:: Working data ::

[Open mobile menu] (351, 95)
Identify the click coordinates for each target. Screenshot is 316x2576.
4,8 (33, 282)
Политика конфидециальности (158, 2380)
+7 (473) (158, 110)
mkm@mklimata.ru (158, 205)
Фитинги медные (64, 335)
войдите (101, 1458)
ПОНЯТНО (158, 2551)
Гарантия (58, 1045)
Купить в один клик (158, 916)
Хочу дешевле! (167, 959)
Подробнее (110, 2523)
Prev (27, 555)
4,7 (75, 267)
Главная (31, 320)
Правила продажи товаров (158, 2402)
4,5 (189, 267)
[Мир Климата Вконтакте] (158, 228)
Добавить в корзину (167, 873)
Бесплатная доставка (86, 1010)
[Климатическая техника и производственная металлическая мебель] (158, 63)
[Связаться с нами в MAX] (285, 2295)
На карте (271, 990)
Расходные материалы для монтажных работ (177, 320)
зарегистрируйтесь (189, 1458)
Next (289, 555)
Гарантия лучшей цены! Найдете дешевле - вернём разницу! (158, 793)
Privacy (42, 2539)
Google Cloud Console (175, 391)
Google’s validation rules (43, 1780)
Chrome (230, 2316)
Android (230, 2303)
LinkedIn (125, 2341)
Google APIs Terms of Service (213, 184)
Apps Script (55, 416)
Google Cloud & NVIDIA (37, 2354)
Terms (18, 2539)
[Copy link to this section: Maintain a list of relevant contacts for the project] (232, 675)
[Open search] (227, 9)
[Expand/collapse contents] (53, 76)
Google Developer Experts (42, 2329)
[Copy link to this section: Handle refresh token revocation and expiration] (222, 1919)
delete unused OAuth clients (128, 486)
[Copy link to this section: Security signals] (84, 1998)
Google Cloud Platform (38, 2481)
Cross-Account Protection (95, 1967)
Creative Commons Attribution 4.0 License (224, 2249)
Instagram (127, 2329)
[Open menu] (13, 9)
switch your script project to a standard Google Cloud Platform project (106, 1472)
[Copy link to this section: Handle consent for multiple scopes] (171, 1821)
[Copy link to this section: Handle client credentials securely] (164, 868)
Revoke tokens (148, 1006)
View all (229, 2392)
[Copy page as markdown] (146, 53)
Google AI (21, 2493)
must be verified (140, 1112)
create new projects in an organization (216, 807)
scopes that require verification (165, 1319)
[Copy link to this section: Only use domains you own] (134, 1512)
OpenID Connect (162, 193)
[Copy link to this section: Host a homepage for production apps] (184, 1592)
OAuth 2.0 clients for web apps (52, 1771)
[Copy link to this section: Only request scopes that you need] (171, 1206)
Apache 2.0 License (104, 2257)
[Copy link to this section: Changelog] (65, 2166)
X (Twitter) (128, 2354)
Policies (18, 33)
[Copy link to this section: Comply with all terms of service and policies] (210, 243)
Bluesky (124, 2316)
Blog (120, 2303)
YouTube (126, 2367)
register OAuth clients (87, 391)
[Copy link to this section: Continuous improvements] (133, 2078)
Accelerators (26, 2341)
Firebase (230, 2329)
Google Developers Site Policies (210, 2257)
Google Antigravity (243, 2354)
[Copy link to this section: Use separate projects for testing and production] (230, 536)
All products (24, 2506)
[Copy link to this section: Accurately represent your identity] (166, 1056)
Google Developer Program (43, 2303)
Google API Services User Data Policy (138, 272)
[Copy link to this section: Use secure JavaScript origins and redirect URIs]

:: What you need to do ::
Your answer must be a single number: the count of lines in these records that contain "дешевле".

:: Result ::
2